The Q&A below illustrates this point in relation to apparently competing industrial instruments.
 
We are a child care centre operating in New South Wales and unsure as to the correct wage rates, casual loading and monetary allowances payable under the transitional provisions of the modern award (the Children’s Services Award 2010).
 
Our centre commenced operating in August 2008 and has been paying employees under the previous NSW NAPSA.
 
The wage rates under the NAPSA are higher (in most instances) than the modern award.
 
The casual loading under the NSW NAPSA was 15% (with an additional one-twelfth pro rata holiday pay amount); whereas, the casual loading under the modern award is 25%.
 
The respective monetary allowances in the two instruments also vary markedly.
 
Which of the two instruments are we now required to apply to our staff?
 
The wage rates and casual loading of the previous state award did not form part of the NAPSA on 27 March 2006, but were incorporated into the Australian Pay and Classification Scales (APCS).
 
An employer whose business commenced operating after 27 March 2006 would have been required to pay the wage rates and casual loading under the relevant APCS — with other conditions of employment such as annual leave and personal/carer’s leave being subject to the Australian Fair Pay & Conditions Standard.
 
Casual loading
 
The wage rates and casual loading provided under the APCS would be subject to the transitional provisions under the modern award.

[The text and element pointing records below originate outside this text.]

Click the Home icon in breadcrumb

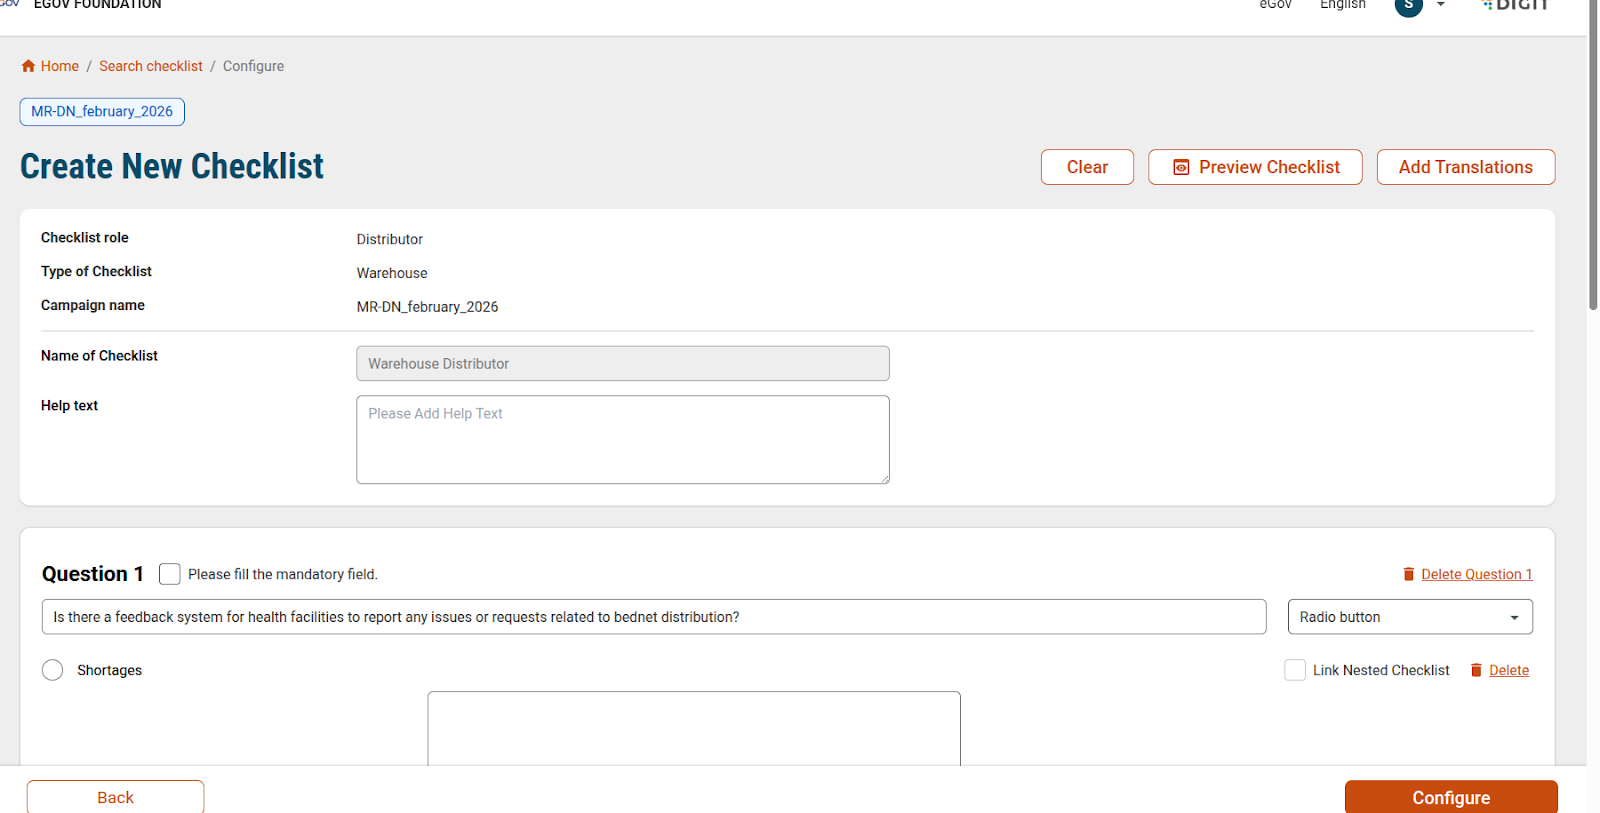tap(28, 66)
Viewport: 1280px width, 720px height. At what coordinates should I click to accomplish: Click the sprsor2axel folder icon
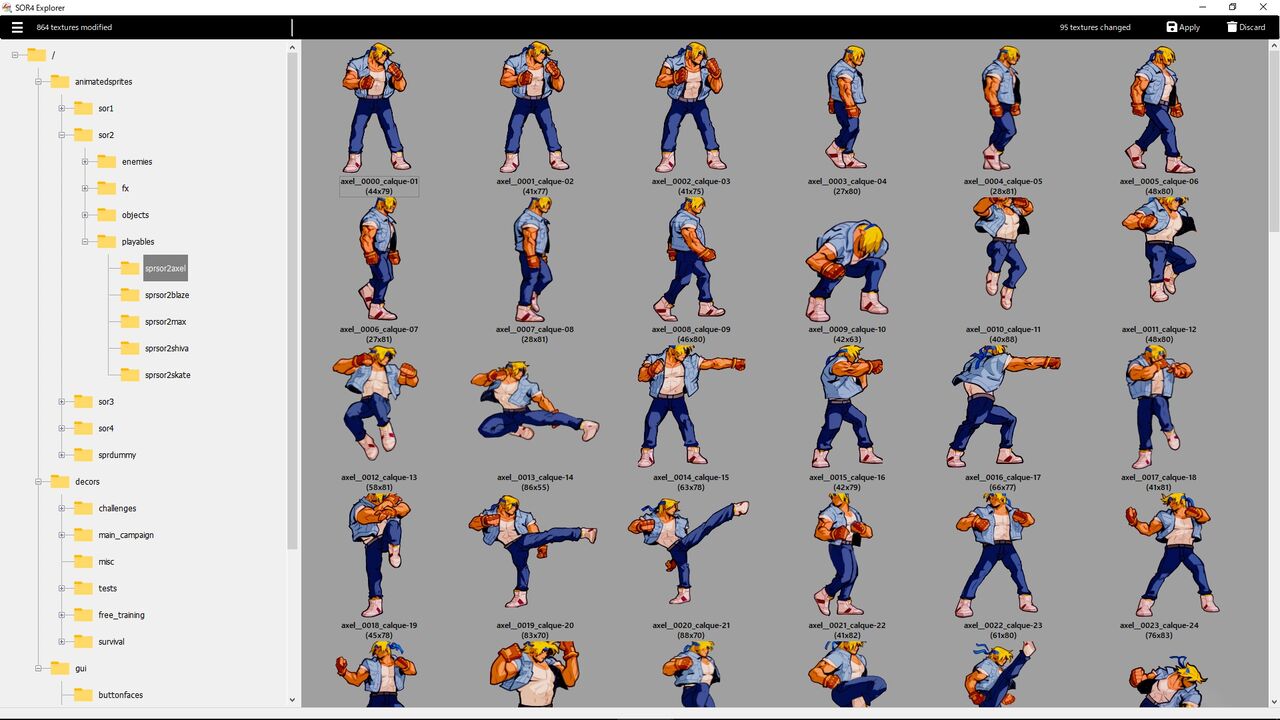click(130, 267)
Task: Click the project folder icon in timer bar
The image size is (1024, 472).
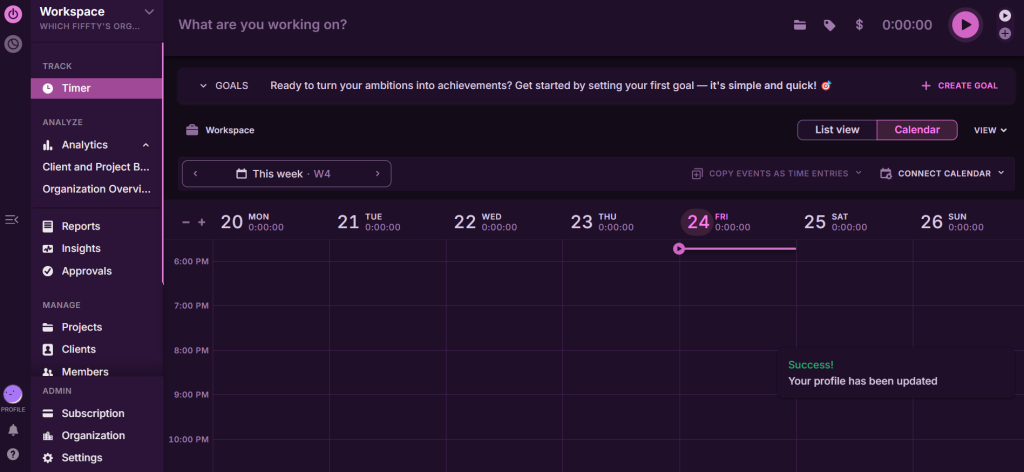Action: point(800,25)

For example, in the case of the casual loading, from first pay period on or after (fppooa) 1 July 2010, the ‘transitional casual loading’ would be 17%. This figure is obtained by using the following formula: 
25% – 15% = 10% transitional gap
 
25% – 80% of transitional amount (10%) = 8%
thus, the transitional casual loading is:
25% – 8% = 17%
In the case of New South Wales, an additional one-twelfth pro rata holiday pay amount applied to casual employees employed prior to 27 March 2006 and was included in the casual loading under the APCS.
 
However, the one-twelfth amount only applied to those employees employed under a NAPSA (ie where the employer’s business existed prior to 27 March 2006), and is not considered part of the casual loading for the purposes of the APCS for any business that commenced after 27 March 2006.
 
Each classification and its wage rate under the modern award would need to be compared to the APCS to establish the transitional amount on which the phasing in percentage is applied, either up or down.
 
Monetary allowances
 
Because monetary allowances (other than industry allowances) did not form part of the APCS, from 1 January 2010 (commencement date of the modern award), the appropriate monetary allowances are those prescribed by the Children’s Services Award 2010.